Ano A Santíssima Trindade
Santíssima Trindade
Autor: Luciano Manicardi
Santíssima Trindade
Autor: Luciano Manicardi
Santíssima Trindade
Ex 34,4b-6.8-9; Cant. Dn 3,52-56; 2Cor 13,11-13; Jo 3,16-18
As três leituras bíblicas orientam a celebração de hoje da Trindade Divina para a contemplação do Deus extrovertido, do Deus que se comunica ao homem, do Deus cujo amor é para o mundo, em suma, do Deus pro nobis. De resto, o dogma trinitário não é senão “o esforço obstinado de ir até ao fim na afirmação de João para quem ‘Deus é amor’ (1Jo 4,8)” (Rémi Brague).
Depois do pecado do bezerro de ouro, Deus manifesta-se uma segunda vez aos filhos de Israel, descendo sobre o Sinai para lhes comunicar o seu Nome, que o revela como compassivo e misericordioso, capaz de graça e de perdão. É o Deus condescendente, que desce para chegar até ao homem no seu pecado (1.ª leitura). O evangelho apresenta o Deus que ama a tal ponto o mundo, a humanidade, que dá o seu Filho para a salvação do mundo. O filho único é toda a vida de um pai, é o que ele mais ama de tudo o que ama: o Deus que dá o seu Filho é o Deus movido por um amor louco.
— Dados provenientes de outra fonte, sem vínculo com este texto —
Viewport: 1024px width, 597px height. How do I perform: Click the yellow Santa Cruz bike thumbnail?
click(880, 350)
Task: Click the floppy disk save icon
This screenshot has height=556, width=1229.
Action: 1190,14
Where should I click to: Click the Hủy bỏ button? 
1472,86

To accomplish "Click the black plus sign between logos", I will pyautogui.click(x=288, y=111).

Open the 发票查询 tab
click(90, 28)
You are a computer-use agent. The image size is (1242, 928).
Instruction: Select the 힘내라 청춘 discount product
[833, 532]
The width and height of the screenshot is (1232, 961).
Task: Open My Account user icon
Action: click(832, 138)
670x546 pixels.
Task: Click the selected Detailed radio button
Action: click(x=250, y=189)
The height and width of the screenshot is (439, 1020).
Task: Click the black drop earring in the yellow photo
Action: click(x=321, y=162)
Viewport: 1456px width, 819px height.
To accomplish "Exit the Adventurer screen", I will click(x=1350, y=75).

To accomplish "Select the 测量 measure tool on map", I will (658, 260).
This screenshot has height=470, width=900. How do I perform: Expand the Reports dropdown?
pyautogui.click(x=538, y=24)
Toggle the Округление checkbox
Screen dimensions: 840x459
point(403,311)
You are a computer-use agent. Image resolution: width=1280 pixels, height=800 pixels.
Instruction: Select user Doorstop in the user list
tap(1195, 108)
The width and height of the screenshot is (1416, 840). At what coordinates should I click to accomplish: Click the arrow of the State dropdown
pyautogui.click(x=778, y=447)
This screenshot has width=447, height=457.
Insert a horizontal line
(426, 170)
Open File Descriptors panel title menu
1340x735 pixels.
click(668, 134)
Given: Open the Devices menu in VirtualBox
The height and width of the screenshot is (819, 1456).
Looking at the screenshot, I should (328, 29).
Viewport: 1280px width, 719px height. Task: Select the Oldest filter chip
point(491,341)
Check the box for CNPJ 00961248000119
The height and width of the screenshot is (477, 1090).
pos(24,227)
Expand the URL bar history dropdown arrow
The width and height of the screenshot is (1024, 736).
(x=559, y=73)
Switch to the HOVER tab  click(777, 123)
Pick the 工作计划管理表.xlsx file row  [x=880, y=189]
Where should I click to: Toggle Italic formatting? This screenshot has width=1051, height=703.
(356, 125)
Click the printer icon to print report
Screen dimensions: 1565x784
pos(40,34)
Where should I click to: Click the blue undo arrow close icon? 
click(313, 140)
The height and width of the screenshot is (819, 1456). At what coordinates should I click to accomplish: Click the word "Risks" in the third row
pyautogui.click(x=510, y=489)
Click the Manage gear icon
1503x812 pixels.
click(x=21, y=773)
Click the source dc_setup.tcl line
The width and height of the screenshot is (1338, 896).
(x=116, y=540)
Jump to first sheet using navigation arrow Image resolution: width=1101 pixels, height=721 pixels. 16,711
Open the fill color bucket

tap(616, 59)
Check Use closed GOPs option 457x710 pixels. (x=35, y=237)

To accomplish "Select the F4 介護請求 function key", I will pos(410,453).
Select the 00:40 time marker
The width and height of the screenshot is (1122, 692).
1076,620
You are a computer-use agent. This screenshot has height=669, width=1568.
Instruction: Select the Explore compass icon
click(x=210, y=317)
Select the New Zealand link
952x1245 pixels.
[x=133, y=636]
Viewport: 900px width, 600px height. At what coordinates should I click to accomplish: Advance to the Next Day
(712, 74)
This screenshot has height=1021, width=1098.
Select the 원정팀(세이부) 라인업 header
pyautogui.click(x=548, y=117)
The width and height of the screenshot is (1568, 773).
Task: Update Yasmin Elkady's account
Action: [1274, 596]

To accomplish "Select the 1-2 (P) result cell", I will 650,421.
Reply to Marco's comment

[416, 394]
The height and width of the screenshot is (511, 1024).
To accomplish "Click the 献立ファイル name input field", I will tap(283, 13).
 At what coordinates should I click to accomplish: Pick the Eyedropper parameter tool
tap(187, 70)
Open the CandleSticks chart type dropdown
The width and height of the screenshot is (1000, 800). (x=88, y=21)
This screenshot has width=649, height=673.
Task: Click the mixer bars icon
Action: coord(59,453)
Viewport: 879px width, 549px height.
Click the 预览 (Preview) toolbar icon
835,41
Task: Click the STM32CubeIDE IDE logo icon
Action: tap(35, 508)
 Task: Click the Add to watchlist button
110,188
Há um excesso no amar de Deus e este excesso é o Filho Jesus Cristo. A bênção que consta na 2.ª leitura quer estabelecer a presença de Deus na comunidade dos cristãos de Corinto. Estes são por isso exortados a acolher e a deixar actuar entre eles a graça do Senhor Jesus Cristo, o amor de Deus e a comunhão do Espírito Santo.
A presença de Deus necessita sempre de uma mediação humana para ser compreendida como presença de bênção e de amor. Moisés, inocente do pecado cometido pelos filhos de Israel, inclui-se livremente no grupo dos pecadores (“perdoa a nossa culpa e o nosso pecado”: Ex 34,9) para interceder junto de Deus a favor do povo. Jesus narra com a prática da sua vida e com a sua autodoação o amor louco de Deus pelos homens. Paulo, com o seu ministério e a sua paternidade apostólica, procura fazer da comunidade de Corinto uma morada do “Deus do amor e da paz” (2Cor 13,11).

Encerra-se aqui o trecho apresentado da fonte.